Regarding the perceptions of the dwellers, when I asked them about the airport, they showed disappointment. Even though Galápagos doesn’t count on native civilizations, the population who live there for decades feel an enormous ecological responsibility. People like Giovanna and Cesar, a touristic guide and a taxi driver, believe that the airport was built under interests that were not necessarily linked to the community welfare. They think that a project like this could have been an opportunity to enhance the local economy by giving the locals chances to participate but this never happened. Furthermore, despite the high airport charge that visitors pay, few portions are invested in the community. Galápagos count on an ecological airport that got international recognition with users who whiteness thermal comfort, but such an investment could have had such a bigger impact. For instance, the locals could have learned techniques to build their future buildings in a more sustainable way. Moreover, some of the money that they collected from airport taxes could be used to projects that supply houses of any kind of clean energy systems because that could benefit enormously to reduce the impact that populations living in these environments cause, as the local Institute of Efficient and Renewable energy discusses.

The lessons

As it was explained, both communities have similar conditions, they develop in very fragile environments where its social and economic survival depends on its conservation. In both cases, the negative consequences of climate change would be devastating. Each of them has important buildings that reveal their realities. On the one side, Galápagos, a place internationally recognized where any kind of public investment would be visible and claimed. On the other side, Agua Blanca, a community that takes charge of its territory with their own resources, a lack of government support and environmental solutions. Both buildings, the museum, and the airport leave very clear lessons on how to reach resilience and what the obstacles are.

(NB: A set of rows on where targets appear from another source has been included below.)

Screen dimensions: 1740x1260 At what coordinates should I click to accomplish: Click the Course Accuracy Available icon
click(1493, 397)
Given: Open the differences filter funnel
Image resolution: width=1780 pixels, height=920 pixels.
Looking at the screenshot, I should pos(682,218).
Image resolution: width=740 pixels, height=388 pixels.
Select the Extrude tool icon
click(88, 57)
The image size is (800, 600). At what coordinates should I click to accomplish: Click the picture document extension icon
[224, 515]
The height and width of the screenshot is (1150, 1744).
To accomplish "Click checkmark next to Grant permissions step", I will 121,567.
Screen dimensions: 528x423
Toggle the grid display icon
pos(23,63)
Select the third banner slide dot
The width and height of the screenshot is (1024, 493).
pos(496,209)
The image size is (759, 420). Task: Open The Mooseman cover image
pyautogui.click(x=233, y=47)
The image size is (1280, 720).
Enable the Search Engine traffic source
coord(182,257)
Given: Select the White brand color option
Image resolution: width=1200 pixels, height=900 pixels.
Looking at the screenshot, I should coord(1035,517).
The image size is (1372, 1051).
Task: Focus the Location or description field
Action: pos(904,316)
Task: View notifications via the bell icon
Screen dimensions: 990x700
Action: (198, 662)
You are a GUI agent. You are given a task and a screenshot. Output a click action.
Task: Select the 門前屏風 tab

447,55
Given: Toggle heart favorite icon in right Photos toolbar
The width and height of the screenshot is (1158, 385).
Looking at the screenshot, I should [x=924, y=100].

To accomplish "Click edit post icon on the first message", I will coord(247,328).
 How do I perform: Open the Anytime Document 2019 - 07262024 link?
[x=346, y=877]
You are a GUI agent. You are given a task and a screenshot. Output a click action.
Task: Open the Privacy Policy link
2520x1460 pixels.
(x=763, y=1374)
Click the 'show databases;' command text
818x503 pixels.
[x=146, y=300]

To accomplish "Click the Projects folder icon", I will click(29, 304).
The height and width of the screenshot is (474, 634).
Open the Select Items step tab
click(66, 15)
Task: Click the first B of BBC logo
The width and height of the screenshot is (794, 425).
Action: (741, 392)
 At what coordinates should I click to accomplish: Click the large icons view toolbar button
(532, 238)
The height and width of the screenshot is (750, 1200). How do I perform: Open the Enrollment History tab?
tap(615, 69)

The Agua Blanca museum is a result of architecture based on traditional Knowledge, I consider it as evidence of what the architects of the past, ancient communities, have done to cope with the climate changes they have experienced. Their legacy is a laboratory of centuries of responses to environmental change explicit in their architecture, agriculture systems, and lifestyles. One of the most important lessons they showed us is how to truly belong to nature and to a culture. Almost every ancient civilization on Earth possessed deep bonds between nature and humanity -a oneness- through that connection and collective identity, the adaptation to natural and inevitable changes comes instinctively.

However, the traditional structures in Ecuador are in decay. They tend to represent the housing of the poor. As soon as the economic situation of a family improves, they change their houses to industrialized materials. Despite the benefits of building with natural and local materials, many communities have other perspectives on development, they want their houses to look like the ones they see on the internet and TV. We lack real examples that show new architecture that fits our current realities based on the local. In Agua Blanca, they experienced something different and that’s why they were able to preserve some of their traditional values. But since the construction of the museum -and the way that it was built- was promoted by foreign people, it raises a question: In developing countries, do we need only external validation to value what we have as a culture?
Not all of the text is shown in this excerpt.